QSAR (Quantitative Structure-Activity Relationship) is an ideal tool as high throughput screening for huge number of chemicals without costs, labours, and animals. The ICH-M7 guideline is the first international guideline addressing the use of QSARs for evaluating human health effect. Many highly reliable data sets are essential to allow the development and improvement of QSAR models. The Ames/QSAR international collaborative study is successfully ongoing. Its outcome gives a lot of benefits to QSAR vendors, QSAR users, and regulatory. The integrated approach with QSAR results increases the sensitivity and specificity of the Ames assay for predicting rodent carcinogens. It can support to judge the Ames results with molecular mechanism.

(https://www.nihs.go.jp/dgm/ICEM2017Honma.pdf)

A full scientific literature study, data migration from analogue compounds, or preclinical and clinical trials are all options for determining the pharmacological and toxicological profile of chemical structures. Nonetheless, the need to generate data using methods other than animal experiments is widely recognised, leading to the growth of computational chemistry as a field. Different endpoints, such as physicochemical properties, pharmacokinetic and toxicological endpoints, or ecotoxicity and environmental aspects, can be predicted using computational predictions from reliable (Q)SARs techniques.
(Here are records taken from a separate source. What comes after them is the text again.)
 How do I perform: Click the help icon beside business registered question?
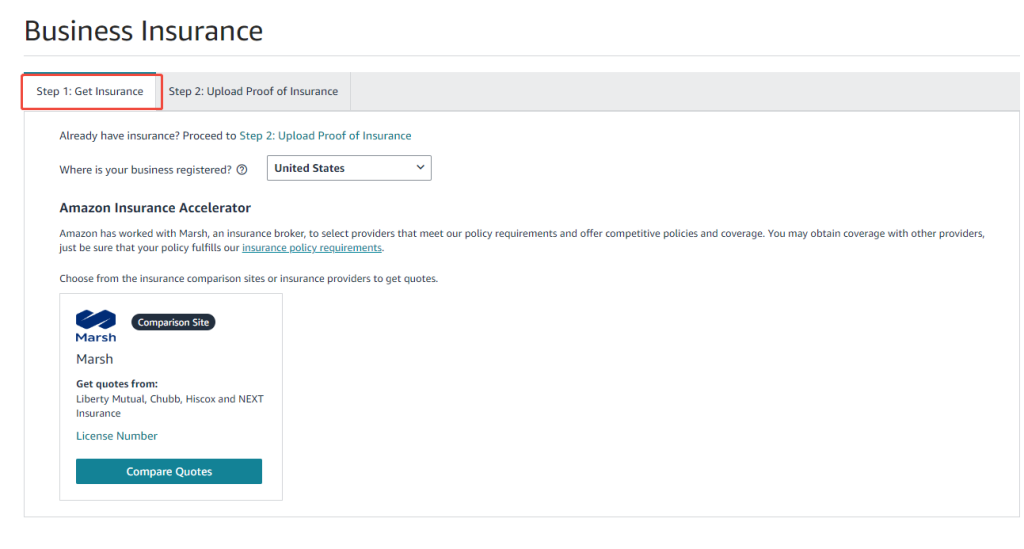pos(242,170)
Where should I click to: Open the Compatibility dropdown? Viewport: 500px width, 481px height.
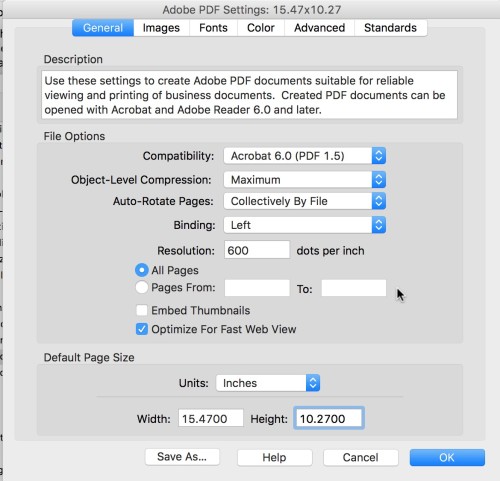click(x=305, y=156)
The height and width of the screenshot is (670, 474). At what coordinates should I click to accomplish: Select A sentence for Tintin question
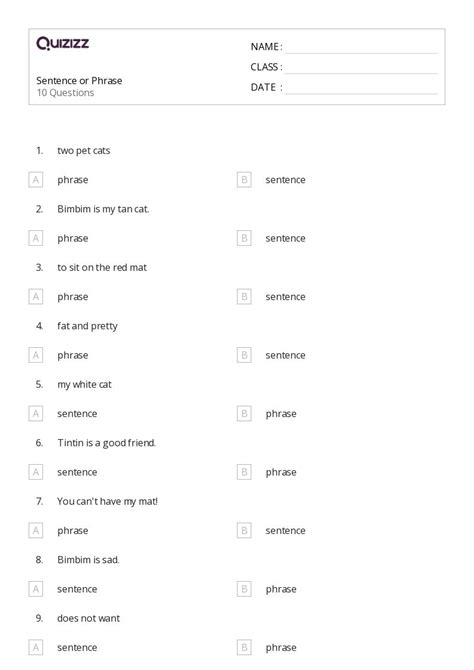pos(36,472)
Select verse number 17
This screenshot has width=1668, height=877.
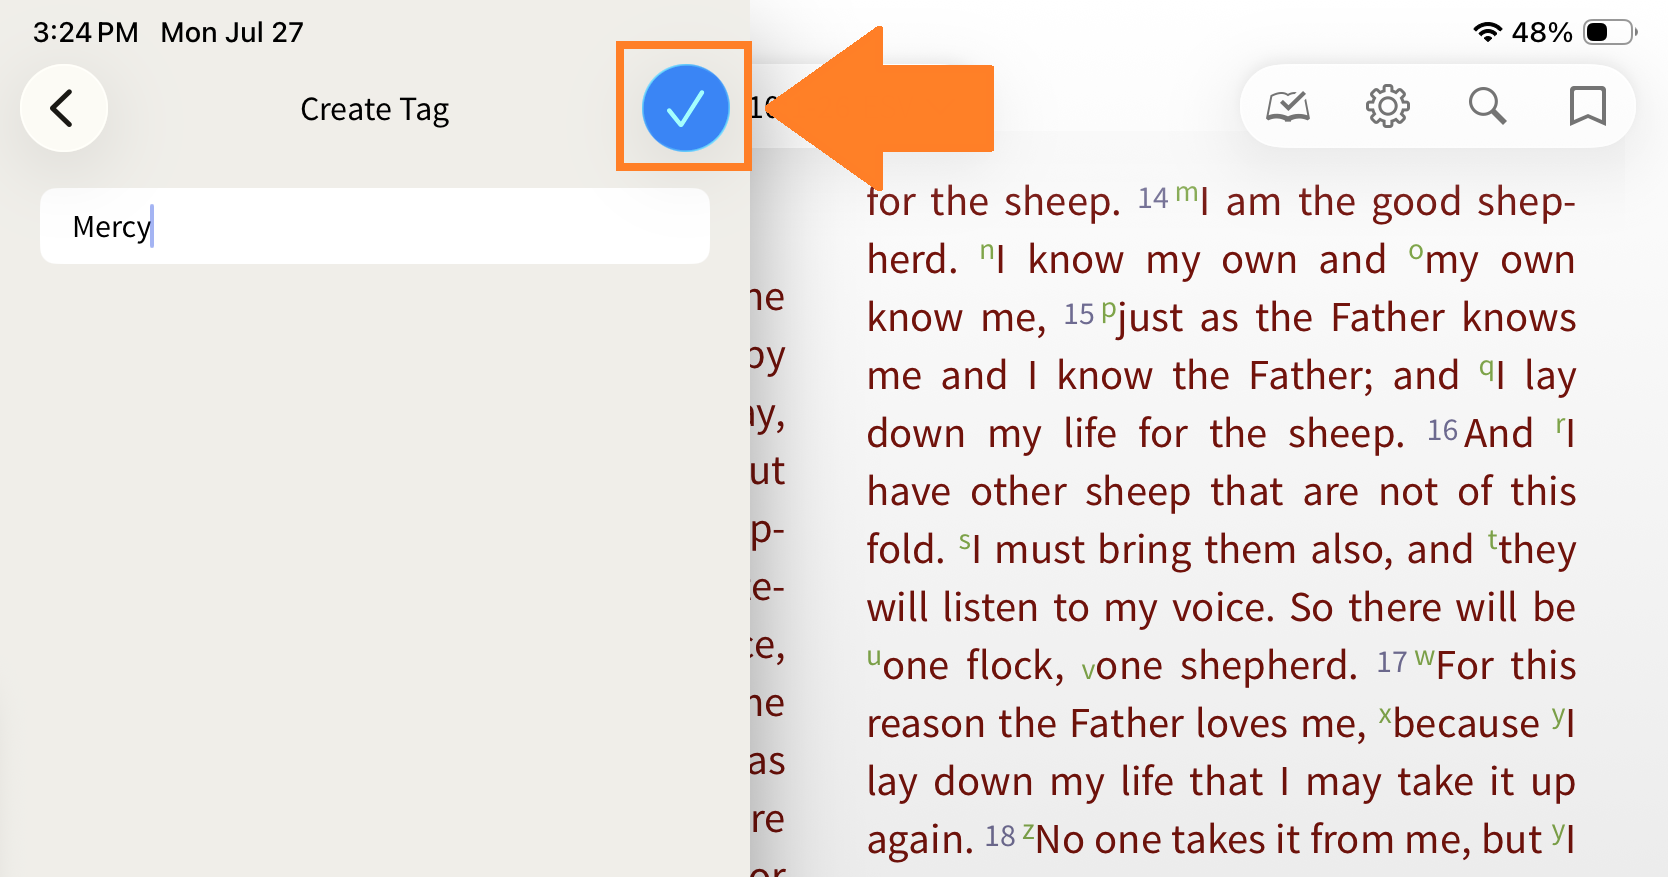1392,663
Computational toxicology is well-known, and its usage is actively encouraged because it reduces animal experiments while also saving time and resources. Furthermore, computational methods make it simple and quick to apply QSAR models to the investigation of new structures.

Quantitative relation structure activity techniques (QSAR) are computational models that anticipate a substance’s attributes based on its molecular structure. The construction of an unambiguous algorithm, a defined applicability domain, and an acceptable fit, robustness, and predictability of the QSAR system are desirable criteria that must be met by the models utilised, according to the OECD.

Expert “rule-based” systems developed by QSAR are based on a thorough examination and assessment of the plausible mechanisms and scientific facts available. The scientific review allows toxicities linked with specific structural groupings, known as toxicophores, to be identified. An alert-based expert system is derived from this analysis, which leads to the prediction of certain qualities in the compound under consideration. QSAR outcomes will be as excellent as the available dataset, given that this alarm and prediction system is based on existing scientific data.

Statistical systems are based on empirical data, allowing for the assignment of a probability value based on the possibility of any individual parameter occurring. Internal structural group comparison, physiochemical characteristics, adjacent groups, and chemical environment are all used in these programmes.

In Maven we commonly use both statistical and expert based QSAR models to perform consistenttoxicological assessments as well as environmental evaluations. Our toxicology team have a broad experience on QSAR analysis of pharmaceutical impurities, cosmetics or biocides, with the support of our consultant partner Led scope for statistical QSAR assessments.